Author: *Josip A. Borovac1
1. Division of Interventional Cardiology, Cardiovascular Diseases Department, University Hospital of Split (KBC Split), Croatia
*Correspondence to [email protected]
Disclosure: The author has declared no conflicts of interest.
Disclosure: EuroPCR, interventional cardiology, percutaneous coronary intervention, pharmacology, transcatheter aortic valve implantation (TAVR).
Citation: EMJ Int Cardiol. 2025;13[1]:23-27. https://doi.org/10.33590/emjintcardiol/WSHQ8501
THIS YEAR’S EuroPCR 2025 reached a record-breaking attendance of more than 12,000 participants and introduced a new ‘Complexity Track’, that encompassed catheter-lab reality TV, immersive imaging workshops, and AI, thus sending a ‘complex’ message that a modern interventionalist now needs as many software and technology skills as wire managing skills.
NEWS IN INTRAVASCULAR IMAGING
The headline coronary session was opened with the OCCUPI acute coronary syndrome (ACS) substudy.

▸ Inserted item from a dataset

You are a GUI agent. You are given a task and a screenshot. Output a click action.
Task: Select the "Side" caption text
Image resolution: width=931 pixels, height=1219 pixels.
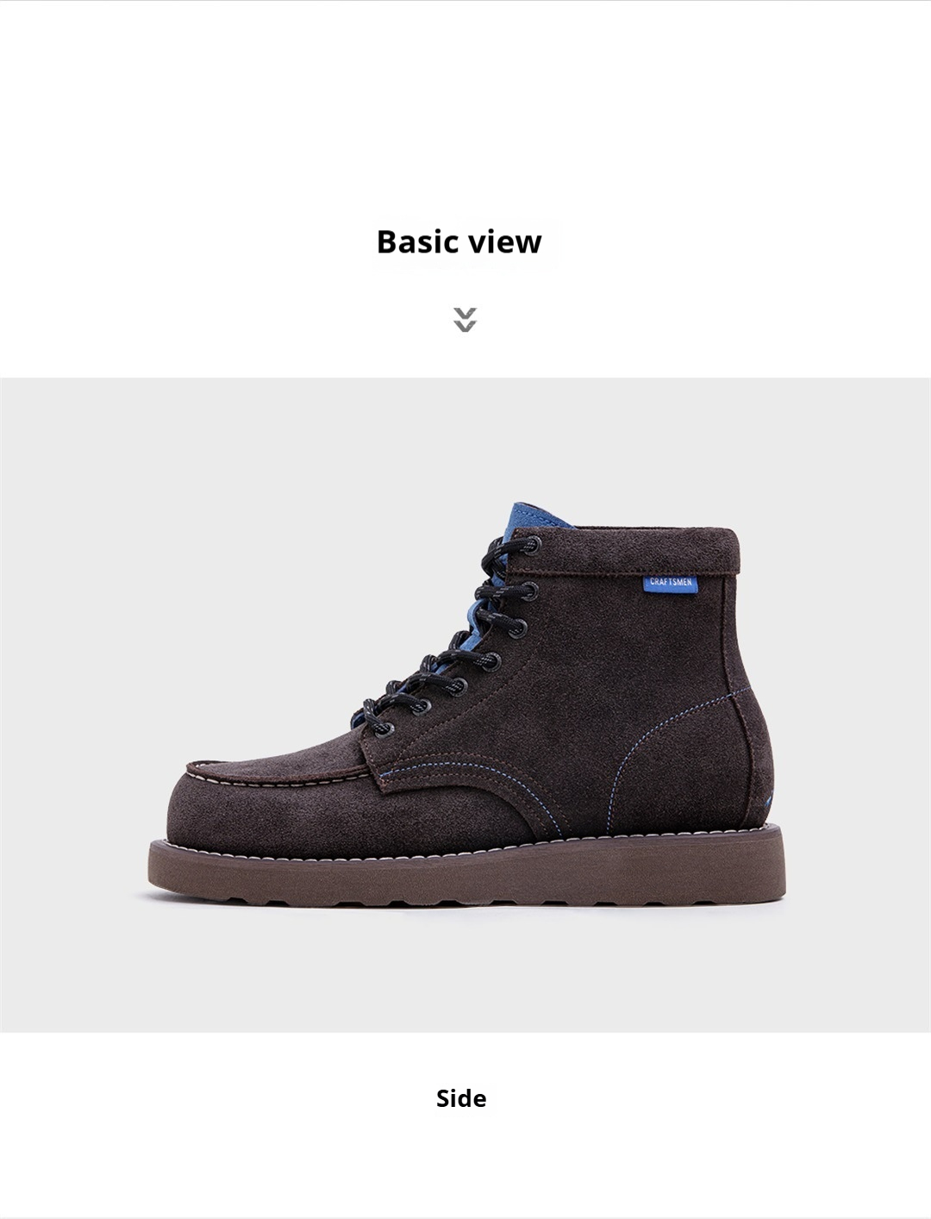(x=461, y=1098)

This study focused on 790 patients with ACS with complex anatomy. It showed that optical coherence tomography (OCT)-guided percutaneous coronary intervention cut the 12-month composite of cardiac death, myocardial infarction, stent thrombosis, or target-vessel revascularisation from 9.5% to 4.9% (hazard ratio: 0.50), compared with plain angiography alone, which was largely driven by fewer periprocedural infarcts.1 Discussants noted that the benefit emerged within 30 days and persisted, echoing earlier bifurcation data, but this time in the emergent ACS setting. This study highlighted the point that was firmly maintained in numerous sessions throughout the congress; intravascular imaging nowadays is a must for the modern interventionalist to improve patient outcomes, and we all need to put in the hard work to increase penetration of these technologies in our everyday cath lab practice.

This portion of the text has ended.